Les moines de Thuin à l’heure du tourisme chinois : éléments d’exotisme inversé
Début du mois d’aout 2018, la presse belge francophone s’émeut : un car de touristes chinois a pénétré l’enceinte de l’abbaye d’Aulne à Thuin, non loin de Charleroi [1]. La région carolorégienne serait-elle devenue le nouveau hub touristique de l’immense marché chinois ? La proximité avec un aéroport important n’est pas la seule raison de ce nouvel attrait : le label « vu à la télé » aura été décisif. En effet, le charme pittoresque de l’abbaye est valorisé dans la série soap opéra populaire chinoise Mister Right et quelques plans ont su séduire le touriste chinois en quête de dépaysement.
Cet épiphénomène est une occasion unique de scruter de plus près les mécanismes à l’œuvre dans la mise en scène de l’exotisme quand nous nous retrouvons dans la position de personnages de cartes postales. Mister Right illustre l’effet d’un tel événement médiatique sur le terrain.

━━━━━━━━━━━━━━━━━━━━━━━━━━━━━━

▸ **CONSIGNE ÉNONCÉE 1**
Dans les enregistrements, partez de la ligne qui contient « Open the Video » et arrêtez-vous après celle qui contient « pos(435,27) ». Recopiez ces lignes en substituant « Bitcoin » à « Crypto », sans rien modifier d'autre.

━━━━━━━━━━━━━━━━━━━━━━━━━━━━━━

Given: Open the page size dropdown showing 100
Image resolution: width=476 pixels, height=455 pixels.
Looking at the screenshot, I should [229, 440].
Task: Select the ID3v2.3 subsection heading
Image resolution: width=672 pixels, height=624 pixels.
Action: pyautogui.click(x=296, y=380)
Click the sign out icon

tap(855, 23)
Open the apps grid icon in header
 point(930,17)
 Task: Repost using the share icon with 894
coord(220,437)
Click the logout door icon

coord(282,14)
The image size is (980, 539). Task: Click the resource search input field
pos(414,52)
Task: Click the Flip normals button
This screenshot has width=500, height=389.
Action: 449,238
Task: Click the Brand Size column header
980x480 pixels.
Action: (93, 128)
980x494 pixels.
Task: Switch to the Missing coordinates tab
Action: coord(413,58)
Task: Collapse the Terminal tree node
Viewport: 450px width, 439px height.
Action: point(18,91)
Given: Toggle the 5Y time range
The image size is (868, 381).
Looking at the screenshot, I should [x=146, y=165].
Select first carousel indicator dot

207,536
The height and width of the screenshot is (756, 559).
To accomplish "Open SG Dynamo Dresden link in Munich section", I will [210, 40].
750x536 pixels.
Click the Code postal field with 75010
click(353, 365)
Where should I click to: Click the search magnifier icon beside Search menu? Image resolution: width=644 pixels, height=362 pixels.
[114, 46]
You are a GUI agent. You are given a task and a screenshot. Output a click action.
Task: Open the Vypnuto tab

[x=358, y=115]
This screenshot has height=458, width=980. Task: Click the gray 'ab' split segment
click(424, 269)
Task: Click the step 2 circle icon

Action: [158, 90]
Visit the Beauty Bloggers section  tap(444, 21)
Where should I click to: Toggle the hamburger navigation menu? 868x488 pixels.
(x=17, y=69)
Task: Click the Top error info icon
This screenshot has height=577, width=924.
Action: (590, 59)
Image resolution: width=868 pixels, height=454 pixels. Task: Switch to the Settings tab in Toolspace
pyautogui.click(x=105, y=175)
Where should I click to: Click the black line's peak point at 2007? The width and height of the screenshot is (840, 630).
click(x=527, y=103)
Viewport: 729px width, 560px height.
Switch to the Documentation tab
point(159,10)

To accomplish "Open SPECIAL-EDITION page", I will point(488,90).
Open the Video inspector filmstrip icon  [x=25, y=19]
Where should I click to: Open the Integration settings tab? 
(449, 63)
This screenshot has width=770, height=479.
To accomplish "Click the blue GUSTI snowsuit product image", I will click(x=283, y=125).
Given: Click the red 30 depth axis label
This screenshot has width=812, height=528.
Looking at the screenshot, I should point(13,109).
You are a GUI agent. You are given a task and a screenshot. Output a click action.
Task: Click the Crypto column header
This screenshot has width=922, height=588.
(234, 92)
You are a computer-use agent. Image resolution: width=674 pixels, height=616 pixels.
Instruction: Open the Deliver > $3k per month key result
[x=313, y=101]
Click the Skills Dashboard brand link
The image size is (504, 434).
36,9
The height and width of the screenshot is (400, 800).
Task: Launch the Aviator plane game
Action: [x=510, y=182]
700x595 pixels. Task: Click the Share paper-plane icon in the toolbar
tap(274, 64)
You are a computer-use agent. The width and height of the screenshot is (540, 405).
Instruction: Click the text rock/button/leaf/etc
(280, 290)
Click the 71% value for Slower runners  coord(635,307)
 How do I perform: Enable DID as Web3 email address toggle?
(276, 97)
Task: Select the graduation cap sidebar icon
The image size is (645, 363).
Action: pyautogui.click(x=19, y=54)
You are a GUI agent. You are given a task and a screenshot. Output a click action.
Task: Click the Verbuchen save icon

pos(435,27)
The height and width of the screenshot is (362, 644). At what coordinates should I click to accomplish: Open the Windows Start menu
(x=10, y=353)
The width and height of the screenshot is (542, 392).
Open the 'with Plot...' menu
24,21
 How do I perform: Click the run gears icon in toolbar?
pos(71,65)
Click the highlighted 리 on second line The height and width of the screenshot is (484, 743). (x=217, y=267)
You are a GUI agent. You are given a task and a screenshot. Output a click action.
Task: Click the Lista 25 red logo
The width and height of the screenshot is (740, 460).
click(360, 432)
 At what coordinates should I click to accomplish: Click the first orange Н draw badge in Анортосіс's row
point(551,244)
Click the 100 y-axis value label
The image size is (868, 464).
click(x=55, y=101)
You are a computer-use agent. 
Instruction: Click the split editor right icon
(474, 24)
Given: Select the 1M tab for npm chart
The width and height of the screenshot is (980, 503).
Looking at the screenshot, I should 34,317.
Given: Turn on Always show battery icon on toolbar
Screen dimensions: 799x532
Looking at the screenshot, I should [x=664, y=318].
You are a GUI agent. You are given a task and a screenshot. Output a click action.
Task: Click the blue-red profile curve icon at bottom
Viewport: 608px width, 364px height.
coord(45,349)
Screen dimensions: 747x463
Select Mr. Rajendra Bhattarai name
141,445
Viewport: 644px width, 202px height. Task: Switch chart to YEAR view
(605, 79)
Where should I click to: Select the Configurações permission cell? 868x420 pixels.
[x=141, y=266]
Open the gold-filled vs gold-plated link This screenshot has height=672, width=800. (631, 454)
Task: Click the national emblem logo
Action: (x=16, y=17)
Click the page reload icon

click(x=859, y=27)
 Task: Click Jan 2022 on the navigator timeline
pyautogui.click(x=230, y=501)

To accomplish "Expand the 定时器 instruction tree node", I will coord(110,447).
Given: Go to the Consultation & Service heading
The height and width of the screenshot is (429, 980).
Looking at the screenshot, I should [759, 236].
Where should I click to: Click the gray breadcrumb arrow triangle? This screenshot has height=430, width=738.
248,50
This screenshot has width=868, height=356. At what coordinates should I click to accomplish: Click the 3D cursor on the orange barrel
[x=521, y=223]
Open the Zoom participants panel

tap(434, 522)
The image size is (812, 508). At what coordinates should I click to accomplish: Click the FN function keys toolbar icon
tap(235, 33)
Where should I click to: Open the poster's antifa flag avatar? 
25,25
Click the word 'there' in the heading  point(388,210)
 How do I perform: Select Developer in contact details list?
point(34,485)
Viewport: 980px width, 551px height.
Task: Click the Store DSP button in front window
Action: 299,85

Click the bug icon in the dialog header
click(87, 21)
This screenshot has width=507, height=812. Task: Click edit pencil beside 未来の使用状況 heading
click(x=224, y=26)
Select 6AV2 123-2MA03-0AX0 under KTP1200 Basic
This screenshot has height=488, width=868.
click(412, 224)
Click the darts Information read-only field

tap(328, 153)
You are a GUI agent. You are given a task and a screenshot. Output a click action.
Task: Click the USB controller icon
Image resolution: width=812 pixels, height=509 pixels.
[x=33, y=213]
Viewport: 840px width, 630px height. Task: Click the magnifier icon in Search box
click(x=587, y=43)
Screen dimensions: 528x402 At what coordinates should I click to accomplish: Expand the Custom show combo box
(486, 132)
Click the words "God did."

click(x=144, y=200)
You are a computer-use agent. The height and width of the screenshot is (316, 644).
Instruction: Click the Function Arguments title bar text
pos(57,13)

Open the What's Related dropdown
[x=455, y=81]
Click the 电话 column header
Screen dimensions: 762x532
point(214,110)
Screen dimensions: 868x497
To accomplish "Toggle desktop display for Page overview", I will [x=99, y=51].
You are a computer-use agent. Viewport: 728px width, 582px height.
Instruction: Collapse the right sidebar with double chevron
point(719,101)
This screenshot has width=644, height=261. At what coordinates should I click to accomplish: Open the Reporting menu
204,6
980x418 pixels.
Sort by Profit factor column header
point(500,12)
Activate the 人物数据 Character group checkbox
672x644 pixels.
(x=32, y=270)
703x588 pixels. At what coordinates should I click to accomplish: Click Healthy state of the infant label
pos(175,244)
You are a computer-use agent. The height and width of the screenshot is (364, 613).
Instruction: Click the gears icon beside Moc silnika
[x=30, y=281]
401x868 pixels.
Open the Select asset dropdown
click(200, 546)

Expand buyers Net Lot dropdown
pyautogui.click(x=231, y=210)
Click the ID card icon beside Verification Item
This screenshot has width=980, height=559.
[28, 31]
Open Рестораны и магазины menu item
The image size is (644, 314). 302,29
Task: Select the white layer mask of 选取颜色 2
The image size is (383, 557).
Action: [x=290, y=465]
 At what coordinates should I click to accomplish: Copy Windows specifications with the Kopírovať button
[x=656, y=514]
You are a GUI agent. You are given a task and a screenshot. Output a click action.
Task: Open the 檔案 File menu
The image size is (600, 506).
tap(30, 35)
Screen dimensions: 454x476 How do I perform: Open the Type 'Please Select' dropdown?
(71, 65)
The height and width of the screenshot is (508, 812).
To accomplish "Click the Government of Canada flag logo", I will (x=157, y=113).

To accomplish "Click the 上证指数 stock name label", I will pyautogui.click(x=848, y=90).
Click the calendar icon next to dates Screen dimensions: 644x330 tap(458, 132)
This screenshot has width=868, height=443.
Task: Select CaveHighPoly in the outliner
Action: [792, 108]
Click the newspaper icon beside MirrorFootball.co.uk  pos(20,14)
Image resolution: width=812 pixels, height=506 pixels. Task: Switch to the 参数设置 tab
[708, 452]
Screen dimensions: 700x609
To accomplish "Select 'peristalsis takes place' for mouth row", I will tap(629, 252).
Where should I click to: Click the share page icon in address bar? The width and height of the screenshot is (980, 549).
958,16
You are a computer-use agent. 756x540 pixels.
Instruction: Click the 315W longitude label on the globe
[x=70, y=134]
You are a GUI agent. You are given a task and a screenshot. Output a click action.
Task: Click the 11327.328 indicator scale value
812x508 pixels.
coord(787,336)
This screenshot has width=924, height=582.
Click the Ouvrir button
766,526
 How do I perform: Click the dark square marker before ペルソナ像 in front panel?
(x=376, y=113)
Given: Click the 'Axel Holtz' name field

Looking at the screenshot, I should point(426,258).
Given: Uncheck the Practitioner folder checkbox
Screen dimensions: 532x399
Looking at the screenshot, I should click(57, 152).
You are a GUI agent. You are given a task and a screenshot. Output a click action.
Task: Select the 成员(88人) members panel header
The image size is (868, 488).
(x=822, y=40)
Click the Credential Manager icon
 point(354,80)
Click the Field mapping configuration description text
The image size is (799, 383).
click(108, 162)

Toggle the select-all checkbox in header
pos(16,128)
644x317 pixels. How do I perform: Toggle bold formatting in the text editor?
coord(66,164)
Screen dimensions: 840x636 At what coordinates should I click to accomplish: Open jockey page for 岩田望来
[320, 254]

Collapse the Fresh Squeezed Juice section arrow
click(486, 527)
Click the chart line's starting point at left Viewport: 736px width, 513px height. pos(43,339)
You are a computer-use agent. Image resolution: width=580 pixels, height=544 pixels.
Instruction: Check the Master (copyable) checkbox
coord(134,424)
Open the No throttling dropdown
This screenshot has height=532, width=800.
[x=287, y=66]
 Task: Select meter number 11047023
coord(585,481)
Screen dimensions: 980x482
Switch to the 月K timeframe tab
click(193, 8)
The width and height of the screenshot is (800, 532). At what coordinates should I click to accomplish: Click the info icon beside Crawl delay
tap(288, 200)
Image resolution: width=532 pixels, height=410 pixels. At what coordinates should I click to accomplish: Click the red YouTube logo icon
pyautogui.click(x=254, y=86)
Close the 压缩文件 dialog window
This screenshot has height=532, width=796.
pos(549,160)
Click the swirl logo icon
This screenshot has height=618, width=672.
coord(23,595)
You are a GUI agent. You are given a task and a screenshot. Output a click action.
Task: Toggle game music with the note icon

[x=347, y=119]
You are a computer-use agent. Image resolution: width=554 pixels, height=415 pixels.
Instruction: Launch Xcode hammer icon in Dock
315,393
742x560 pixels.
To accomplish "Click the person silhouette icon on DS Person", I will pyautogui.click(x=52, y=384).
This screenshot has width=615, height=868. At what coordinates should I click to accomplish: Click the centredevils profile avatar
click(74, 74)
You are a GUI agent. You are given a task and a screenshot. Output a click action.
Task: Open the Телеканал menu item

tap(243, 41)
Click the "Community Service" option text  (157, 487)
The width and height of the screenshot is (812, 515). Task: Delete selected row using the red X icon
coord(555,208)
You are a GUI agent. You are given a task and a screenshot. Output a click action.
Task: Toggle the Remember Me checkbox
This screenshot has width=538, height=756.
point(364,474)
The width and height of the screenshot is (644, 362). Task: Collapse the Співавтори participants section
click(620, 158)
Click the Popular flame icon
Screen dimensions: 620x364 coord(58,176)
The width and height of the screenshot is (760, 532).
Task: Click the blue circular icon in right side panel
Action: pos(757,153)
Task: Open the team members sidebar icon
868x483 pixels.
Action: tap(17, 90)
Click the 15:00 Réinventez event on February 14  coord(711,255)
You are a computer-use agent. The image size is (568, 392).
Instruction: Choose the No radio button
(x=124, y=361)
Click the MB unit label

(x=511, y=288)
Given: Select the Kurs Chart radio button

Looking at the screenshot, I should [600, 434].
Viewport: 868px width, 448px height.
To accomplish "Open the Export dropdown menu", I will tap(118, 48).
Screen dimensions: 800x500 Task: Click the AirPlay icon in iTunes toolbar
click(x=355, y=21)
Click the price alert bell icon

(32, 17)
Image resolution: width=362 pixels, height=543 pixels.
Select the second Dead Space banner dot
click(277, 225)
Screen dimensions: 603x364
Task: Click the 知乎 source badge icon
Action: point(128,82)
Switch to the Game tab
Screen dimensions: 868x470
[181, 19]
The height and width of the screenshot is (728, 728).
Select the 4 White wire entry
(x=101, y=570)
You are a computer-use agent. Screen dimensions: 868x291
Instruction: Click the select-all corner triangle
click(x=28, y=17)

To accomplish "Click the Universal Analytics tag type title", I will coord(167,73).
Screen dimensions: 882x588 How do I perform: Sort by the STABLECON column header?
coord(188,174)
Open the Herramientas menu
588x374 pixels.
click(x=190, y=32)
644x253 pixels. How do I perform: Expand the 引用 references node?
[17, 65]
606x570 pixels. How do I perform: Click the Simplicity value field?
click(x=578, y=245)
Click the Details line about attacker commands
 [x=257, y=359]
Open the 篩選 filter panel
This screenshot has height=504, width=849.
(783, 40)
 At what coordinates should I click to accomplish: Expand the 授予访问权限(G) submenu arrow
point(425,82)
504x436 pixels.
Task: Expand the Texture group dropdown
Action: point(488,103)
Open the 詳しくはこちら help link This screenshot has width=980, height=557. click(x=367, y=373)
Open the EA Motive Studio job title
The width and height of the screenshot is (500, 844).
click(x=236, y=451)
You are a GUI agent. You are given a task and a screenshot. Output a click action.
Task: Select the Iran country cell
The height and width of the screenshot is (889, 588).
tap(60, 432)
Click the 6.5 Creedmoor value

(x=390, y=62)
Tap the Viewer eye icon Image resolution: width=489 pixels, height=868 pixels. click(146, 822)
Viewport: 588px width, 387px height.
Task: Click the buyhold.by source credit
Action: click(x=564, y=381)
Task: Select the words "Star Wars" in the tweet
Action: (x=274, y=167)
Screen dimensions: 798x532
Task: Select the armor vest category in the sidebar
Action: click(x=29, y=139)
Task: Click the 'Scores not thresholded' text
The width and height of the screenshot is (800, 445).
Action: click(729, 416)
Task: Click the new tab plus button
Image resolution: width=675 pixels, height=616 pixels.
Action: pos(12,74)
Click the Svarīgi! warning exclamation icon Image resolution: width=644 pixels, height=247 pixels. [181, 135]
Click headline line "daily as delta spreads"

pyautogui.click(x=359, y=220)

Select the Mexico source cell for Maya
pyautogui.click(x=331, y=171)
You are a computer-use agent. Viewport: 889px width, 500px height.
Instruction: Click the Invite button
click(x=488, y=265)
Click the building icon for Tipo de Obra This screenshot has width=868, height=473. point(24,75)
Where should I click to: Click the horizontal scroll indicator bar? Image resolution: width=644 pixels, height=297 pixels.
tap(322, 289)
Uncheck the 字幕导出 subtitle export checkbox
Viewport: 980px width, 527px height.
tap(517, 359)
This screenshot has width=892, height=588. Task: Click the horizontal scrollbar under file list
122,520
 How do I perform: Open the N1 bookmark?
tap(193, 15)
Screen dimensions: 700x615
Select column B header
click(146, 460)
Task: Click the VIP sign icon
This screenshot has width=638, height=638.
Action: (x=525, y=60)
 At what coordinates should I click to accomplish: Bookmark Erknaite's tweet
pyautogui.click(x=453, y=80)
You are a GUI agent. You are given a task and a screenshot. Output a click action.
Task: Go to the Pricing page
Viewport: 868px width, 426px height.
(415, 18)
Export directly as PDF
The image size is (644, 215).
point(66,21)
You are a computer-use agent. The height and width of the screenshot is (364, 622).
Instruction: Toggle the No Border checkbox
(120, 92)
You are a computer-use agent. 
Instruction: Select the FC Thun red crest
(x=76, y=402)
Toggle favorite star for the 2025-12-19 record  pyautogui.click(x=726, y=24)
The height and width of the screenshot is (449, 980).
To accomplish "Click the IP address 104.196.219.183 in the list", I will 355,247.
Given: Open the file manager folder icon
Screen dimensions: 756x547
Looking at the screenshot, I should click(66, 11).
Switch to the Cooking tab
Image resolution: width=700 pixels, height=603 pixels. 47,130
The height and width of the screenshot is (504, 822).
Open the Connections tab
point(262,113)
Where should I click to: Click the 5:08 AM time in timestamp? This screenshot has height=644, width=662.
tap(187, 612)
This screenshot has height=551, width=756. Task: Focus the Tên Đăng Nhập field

━━━━━━━━━━━━━━━━━━━━━━━━━━━━━━

▸ **CONSIGNE ÉNONCÉE 2**
Selon le passage extrait, dans quelle série chinoise le charme de l'abbaye d'Aulne est-il mis en valeur ?

▸ **RÉSULTAT ATTENDU 1**
Open the Video inspector filmstrip icon  [x=25, y=19]
Where should I click to: Open the Integration settings tab? 
(449, 63)
This screenshot has width=770, height=479.
To accomplish "Click the blue GUSTI snowsuit product image", I will click(x=283, y=125).
Given: Click the red 30 depth axis label
This screenshot has width=812, height=528.
Looking at the screenshot, I should point(13,109).
You are a GUI agent. You are given a task and a screenshot. Output a click action.
Task: Click the Bitcoin column header
This screenshot has width=922, height=588.
(234, 92)
You are a computer-use agent. Image resolution: width=674 pixels, height=616 pixels.
Instruction: Open the Deliver > $3k per month key result
[x=313, y=101]
Click the Skills Dashboard brand link
The image size is (504, 434).
36,9
The height and width of the screenshot is (400, 800).
Task: Launch the Aviator plane game
Action: [x=510, y=182]
700x595 pixels. Task: Click the Share paper-plane icon in the toolbar
tap(274, 64)
You are a computer-use agent. The width and height of the screenshot is (540, 405).
Instruction: Click the text rock/button/leaf/etc
(280, 290)
Click the 71% value for Slower runners  coord(635,307)
 How do I perform: Enable DID as Web3 email address toggle?
(276, 97)
Task: Select the graduation cap sidebar icon
The image size is (645, 363).
Action: pyautogui.click(x=19, y=54)
You are a GUI agent. You are given a task and a screenshot. Output a click action.
Task: Click the Verbuchen save icon

pos(435,27)

▸ **RÉSULTAT ATTENDU 2**
Dans la série soap opéra populaire chinoise Mister Right.